Although this is now universally acknowledged as the end of the First World War, the conflict only officially came to an end with the signing of the Treaty of Versailles on June 28 1919 – which is why some memorials describe it as the 1914-1919 war.
Some events have already started – including silhouettes marking fallen soldiers around Christchurch Park and the Old Cemetery in Ipswich.
There is also an exhibition telling the story of local soldiers who went to war in the village church at Alderton near Woodbridge.
Over the next few weeks there are significant events near home to mark the end of the war:
Saturday October 27: Official launch of this year’s Royal British Legion poppy campaign around the UK. In Ipswich this will be marked by the visit of a gun carriage to the town centre and the opening of a temporary shop in the Sailmakers shopping centre.
This will enable people to buy a poppy – or any of the other commemorative items that are being produced to mark the momentous centenary.
The event starts in Ipswich with the planting of an oak tree to mark the centenary in Christchurch Park at 11am and moves to Sailmakers at noon.
On the same day in Trimley, 2,500 poppies will be placed around St Martin’s church from 10.30am.
Sunday November 4: Crimson Glory at St Edmundsbury Cathedral will feature a full orchestra, the cathedral choir and organ along with local children to tell the story of a young Suffolk soldier in the First World War.
An exhibition about the war and its impact on Suffolk produced by local schools is also open in the cathedral cloisters.
Tuesday November 6: A new art installation will be unveiled at Ipswich School featuring 850 ceramic doves created by the school’s art department.
It will be unveiled at a ceremony between 10.30 and 11am in the presence of the Mayor of Ipswich Jane Riley and the Bishop of St Edmundsbury and Ipswich Rt Rev Martin Seeley.
Wednesday November 7: Eve of Peace service at St Edmundsbury Cathedral – a multi-faith service which marks the centenary of the start of the peace talks which led to the armistice.

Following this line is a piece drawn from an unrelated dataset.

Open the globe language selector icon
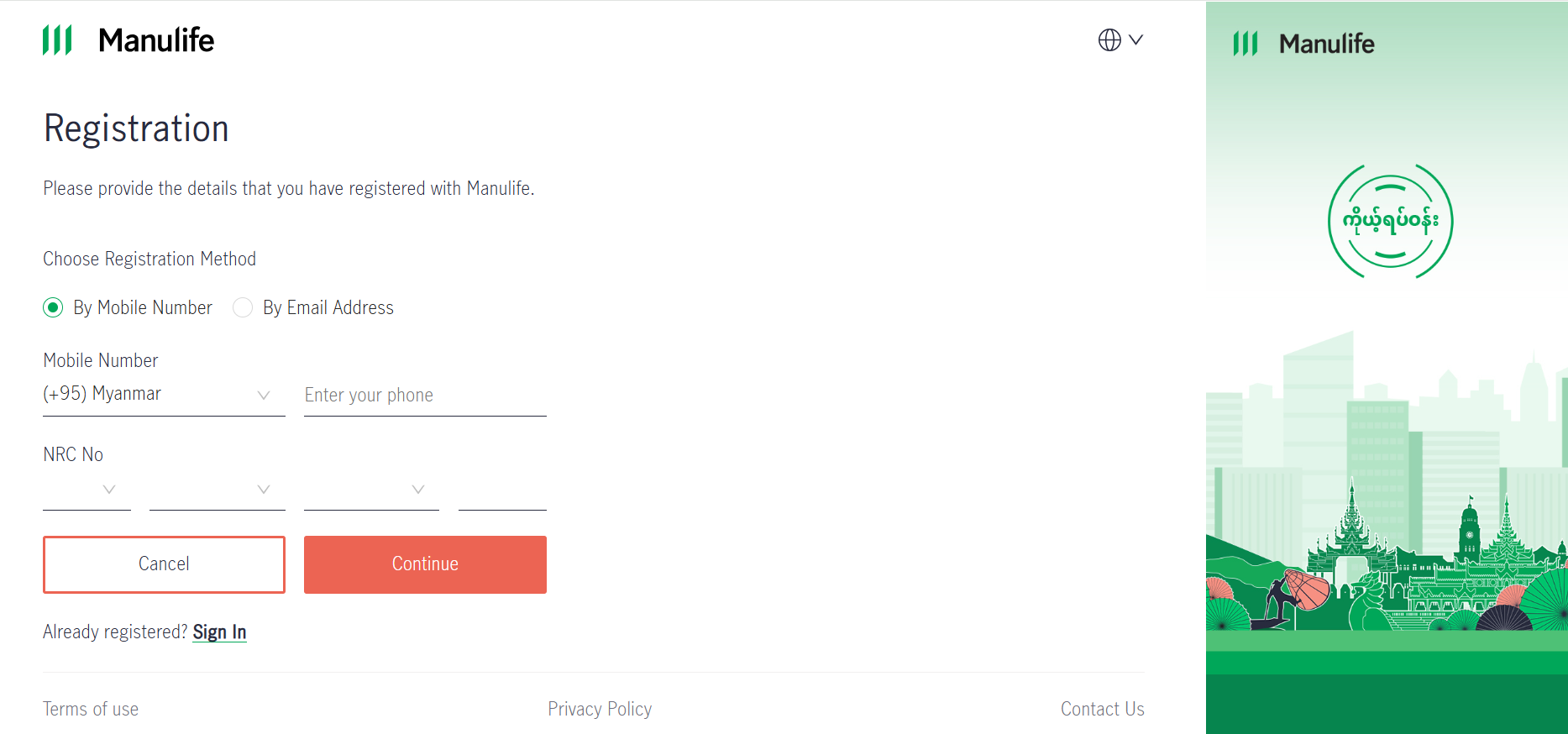This screenshot has height=734, width=1568. (x=1109, y=39)
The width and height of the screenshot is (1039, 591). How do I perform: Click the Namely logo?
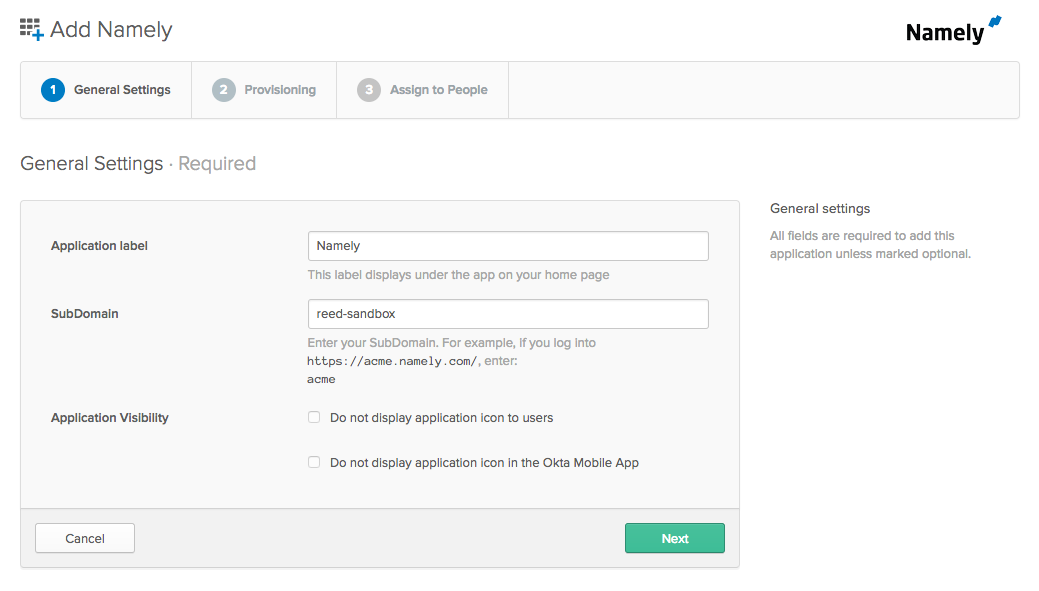(x=952, y=30)
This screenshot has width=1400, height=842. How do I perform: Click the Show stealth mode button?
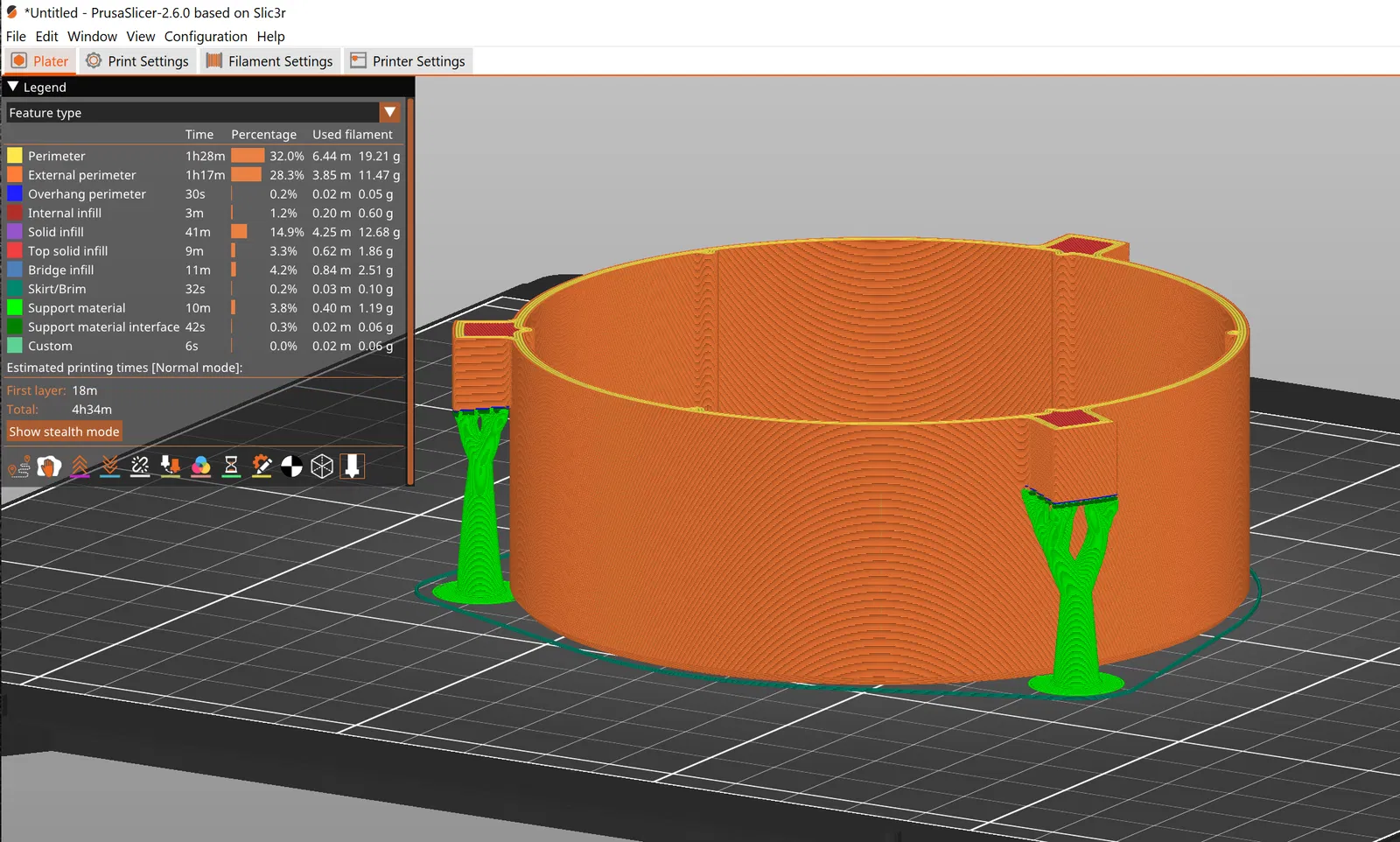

The German officers arrived in Compeigne on the evening of November 7 1918.
Thursday November 8: Major commemoration events all over Suffolk as schoolchildren lay poppies on all 1,332 war graves in 248 cemeteries across the county.
More than 10,000 people from Suffolk died in the First World War. Most of those who fell while fighting on the Western Front are buried in Commonwealth War Graves near where they died – but their names are recorded on War Memorials in their home town or village.
The Suffolk War Graves Project has been organised by the Legion and a small team set up by the county’s Lord Lieutenant Clare, Countess of Euston.
Saturday November 10: To mark the approach of peace, there will be a performance of Benjamin Britten’s War Requiem by the Woodbridge Choral Society and local musicians – this event has already sold out.
Sunday November 11: Remembrance Sunday events in towns and villages across the county will focus on the centenary of the guns falling silent. The largest events will take place in the largest towns – at Ipswich Cenotaph in Christchurch Park, on Angel Hill in Bury St Edmunds and at Royal Plain in Lowestoft.
The Ipswich service will start with a parade through the town and it will be attended by the Lord Lieutenant. After the ceremony Ipswich School will be open to show an exhibition of the school during the First World War.
There will also be services at towns and villages across the county – and organisers are expecting even more people than usual to attend to mark the special anniversary.